I first saw these on 101 Cookbooks, but I've since seen them so many other places that I don't know who deserves the credit. All I know is that they amuse me every time I make them.
Mine are flavored with HerbSaint, an absinthe clone from Louisiana that imparts a nice anise flavor often found in Mexican baked goods. I even used anise seed for the eyes; their tiny stems look like wild eyebrows... which, of course, doesn't make sense. Why would a ghost have eyebrows?
I included my recipe after the jump but you should use whatever meringue recipe works for you. Some people go nuts about meringue specifics, but I've found they're not that fussy if you use enough sugar.
Recipe: Fantasmas Dulces [Ghost Sweets]
You can swap vanilla or almond extract for the Herb Saint.

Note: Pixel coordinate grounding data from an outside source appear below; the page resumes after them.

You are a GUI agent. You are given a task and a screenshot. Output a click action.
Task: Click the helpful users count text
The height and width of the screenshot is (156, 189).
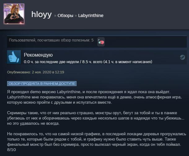tap(51, 40)
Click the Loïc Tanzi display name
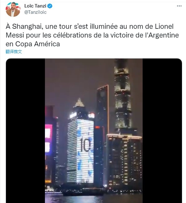Image resolution: width=186 pixels, height=203 pixels. [35, 6]
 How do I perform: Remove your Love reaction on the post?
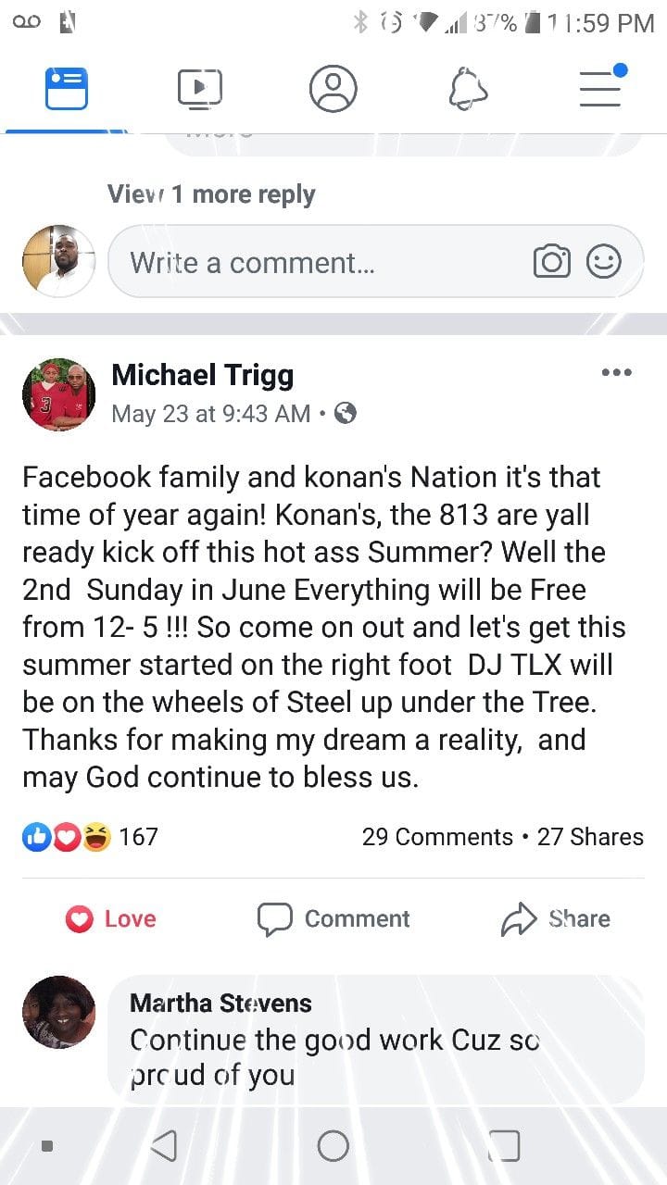coord(110,918)
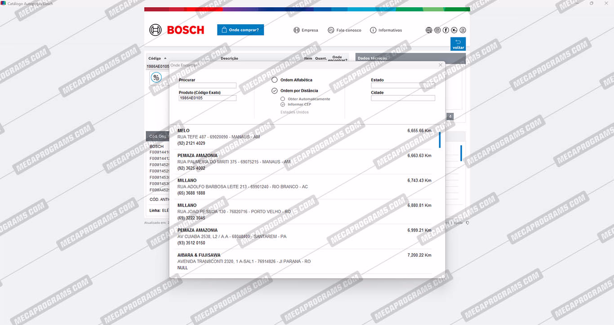Image resolution: width=614 pixels, height=325 pixels.
Task: Close the Onde Encontrar dialog
Action: coord(440,65)
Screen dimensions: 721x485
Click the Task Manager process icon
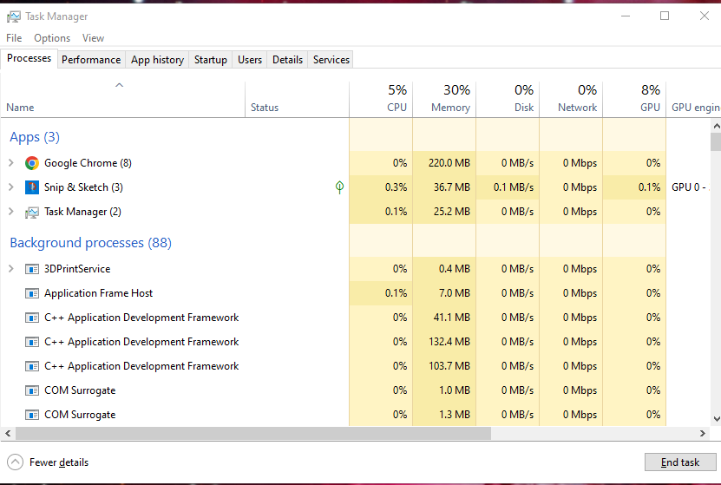click(x=32, y=212)
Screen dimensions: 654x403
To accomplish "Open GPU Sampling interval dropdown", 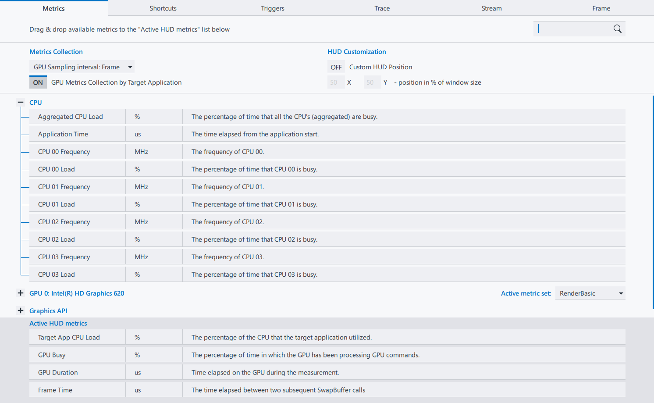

I've also made these with black sesame seeds, silver dragoons, or mini chocolate chips for the eyes.
Yield: ~36 ghosts
3 egg whites (room temperature)
1/8 tsp salt
1/2 tsp Herb Saint or Pernod
1/2 cup granulated sugar
1/4 cup powdered sugar
anise seeds to garnish
Preheat oven to 225F. [Put your whites in your mixing bowl and leave them near the stove until they're room temp.] Line a baking sheet with parchment paper and fill a small bowl with anise seedsWhisk the two sugars together and set aside.
Add salt and liquor to whites. Using a whisk attachment, whip whites on low speed until foamy on top, ~1 minute. Increase speed to high and whip until soft peaks form, ~45 seconds. With the machine running, pour in sugar in a steady stream. Once mostly combined, stop the mixer, scrape down the sides of the bowl, and whip again on high speed until stiff peaks form, ~45 seconds more. Spoon into a pastry bag [without a tip] or a gallon ziploc [cut a corner off the bag when you're ready].
Pipe ghost shapes as 3 stacked mounds. [imperfections = personality] Use your finger to place the eyes. Bake 1 hour, turn oven off, and leave for another 1-3 hours or until stiff to the touch. If it humid, transfer immediately to an airtight container.